…and those are their good qualities! In the aftermath of Bob Hohler’s super grim peak into the Red Sox clubhouse, few have rushed to the defense of the alleged KFC-chomping, beer-swilling, PS3-playing trio of Josh Beckett, Jon Lester and John Lackey. Beckett was further implicated by a former manager later in the day who claimed he locked the clubhouse door rather than allow the immature pitcher to beer it up at will. But while there’s little sympathy for Boston’s underachieving starters, Current TV’s Keith Olbermann is outraged at the way in which Hohler was encouraged to delve into Terry Francona’s personal life. “A large corporation, needing to scapegoat the departing geniuses whom they will replace with malleable mediocrities, doesn’t give a damn about anybody but the three clowns at the top, who have mistaken the success and effort of others, for something they somehow created,” fumes Olbermann via his MLB.com blog, reminding us the trio of John Henry, Tom Werner and Larry Lucchino are forever in the debt of Bud Selig (“the principal owners of the Red Sox only became such, via a sweetheart deal engineered by the Commissioner of Baseball a decade ago. …they have been playing with house money ever since”)

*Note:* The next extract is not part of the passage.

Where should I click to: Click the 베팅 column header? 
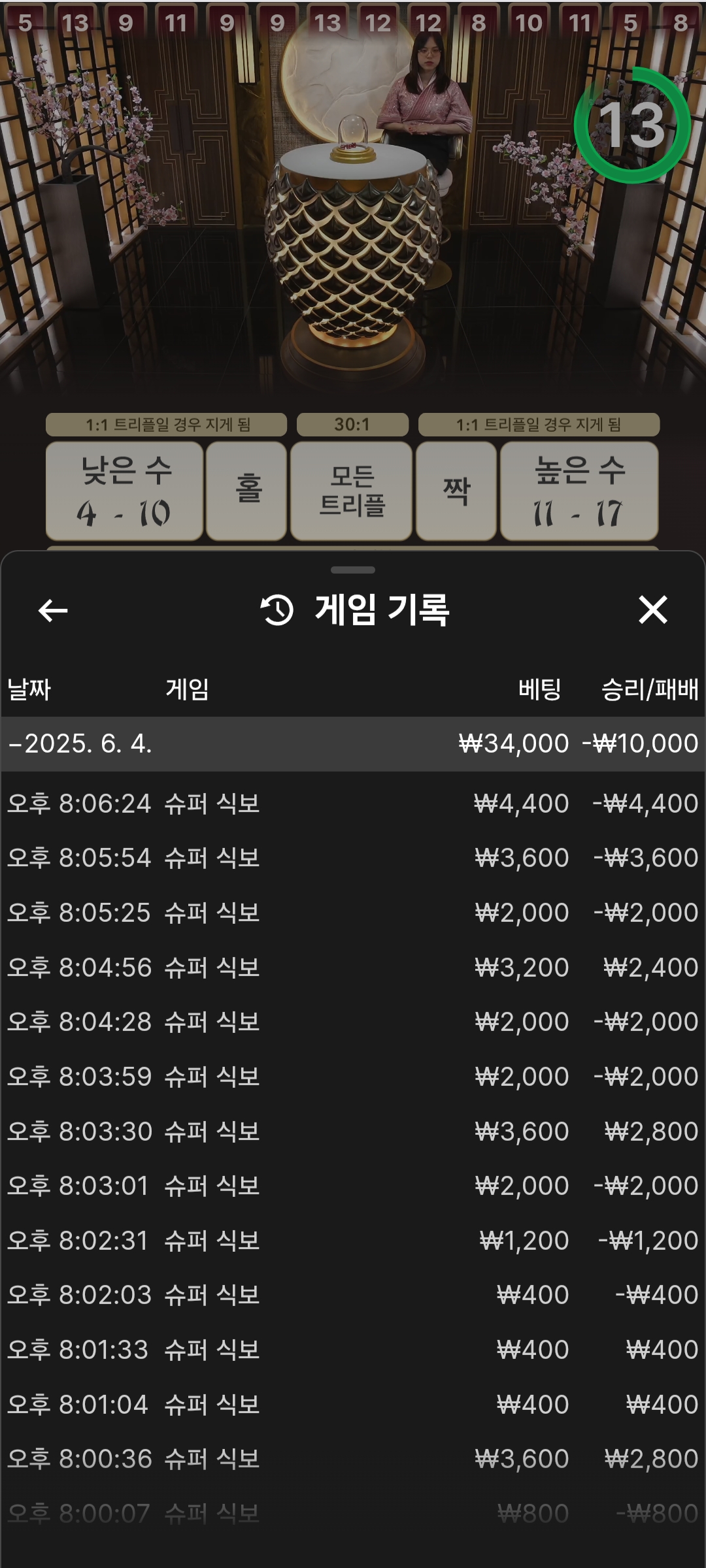click(539, 689)
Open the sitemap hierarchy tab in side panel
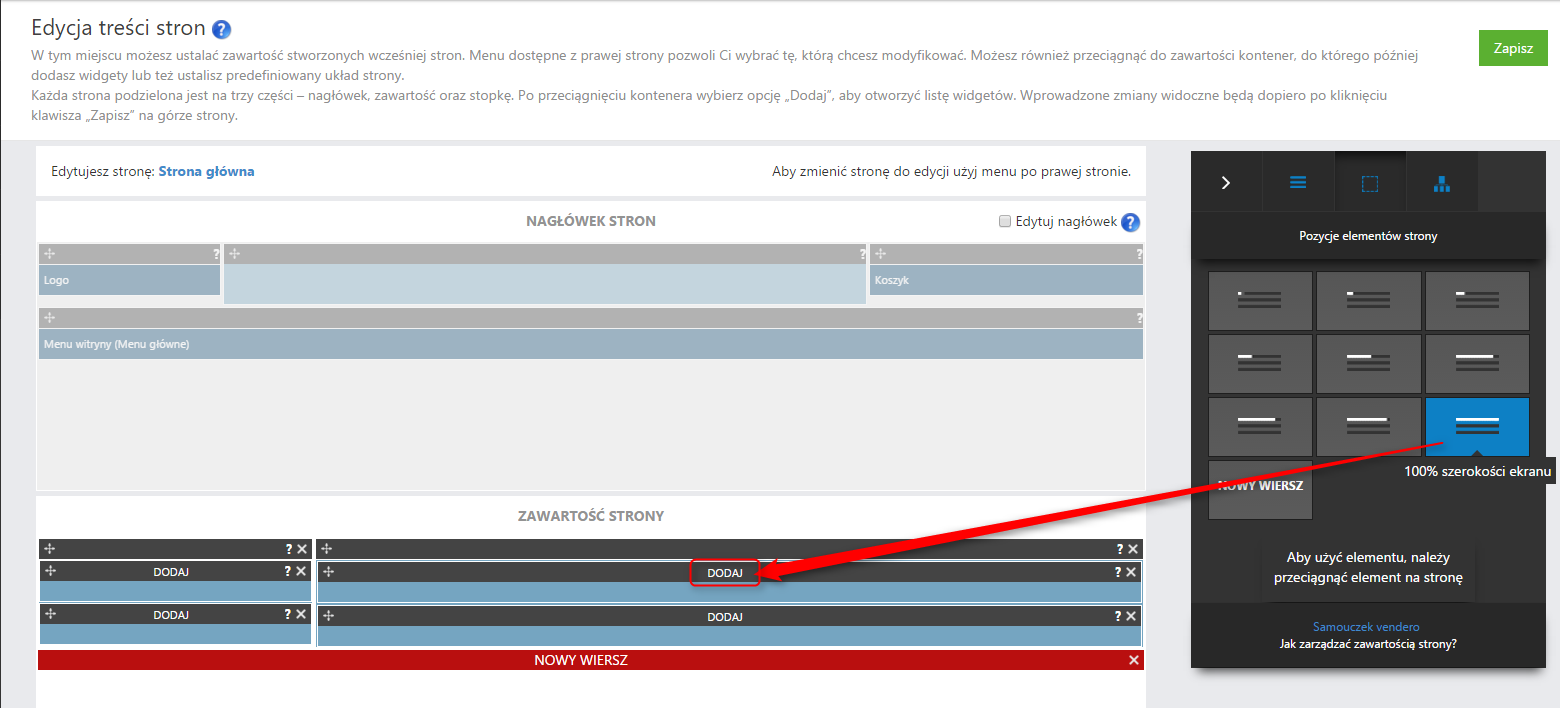1560x708 pixels. click(x=1441, y=183)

If a ballplayer was in such pain from 30-year old knee problems that he had to have blood drained from one of them hours before a game, on the road, by the visiting team’s doctor, **in** the stadium, and he still played that night with only mild medication, the owners wouldn’t imply he was abusing painkillers – they’d deify him. They did so when a pitcher named Curt Schilling pitched a World Series game in 2004 even though blood was supposedly leaking from surgery on a tendon sheath in his right ankle. He’s a legend. But Francona’s option wasn’t picked up and he was portrayed as having a problem.
Yet there was one more detail about Francona, revealed to the newspaper, that elevates this particular hatchet job to the level of making one hope it is another 93 years before Boston wins, that they go from the overwrought “Curse Of The Bambino” to “The Curse Of The Lucchino.”
“While Francona coped with his marital and health issues, he also worried privately about the safety of his son, Nick, and son-in-law, Michael Rice, both of whom are Marine officers serving in Afghanistan.”
To drag into this, the service to this country of Francona’s son, and son-in-law, is not only beyond any pale. It isn’t even new. They didn’t just get there this year. But publicizing where they are is something Francona has asked even his friends not to do. It actually might materially affect their safety.